Just add the "language" word wrapped with curly brackets, and then, during the preprocessing of your prompt, it will be converted into a normal string (the exact value varies according to the question's language):
... Answer in the French language.
Deleting project
If you scroll down to the end of the settings page you will see the "danger zone":
Click the Delete project button if you'd like to delete a project but be aware that all the associated data sources as well as interactions will be deleted too.
Events logging
We log errors occurring for a project. For example, they include errors related to the OpenAI API such as insufficient credits or the wrong OpenAI key. You can find the log entries in the Settings, logs, stats menu for your project:
Statistics
Right now, we can collect the stats on using the buttons you attach to your messages; we also count the number of the conversations. How to configure the buttons please read the chatbot documentation (opens in a new tab). To allow collecting these stats the corresponding flag should be on (opens in a new tab).

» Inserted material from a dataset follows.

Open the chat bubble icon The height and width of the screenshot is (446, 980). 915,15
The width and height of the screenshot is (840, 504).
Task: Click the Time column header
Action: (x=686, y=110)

You can find the stats on the menu Settings, logs, stats.
It's pretty clear what all settings mean:
You can choose to see stats on one specific chatbot or all of them. You may see the stats daily, weekly, or monthly. The last switch allows you to choose between counting all the clicks or only the last one for sessions. It means that if a user clicks buttons several times during the session, only the last one will be counted.
You also can have data on each of your chatbots side-by-side (if you have installed many of them) by selecting the Group by chatbot option.
The retention period for stats data is 3 months for paid plans and 1 month for the free plan.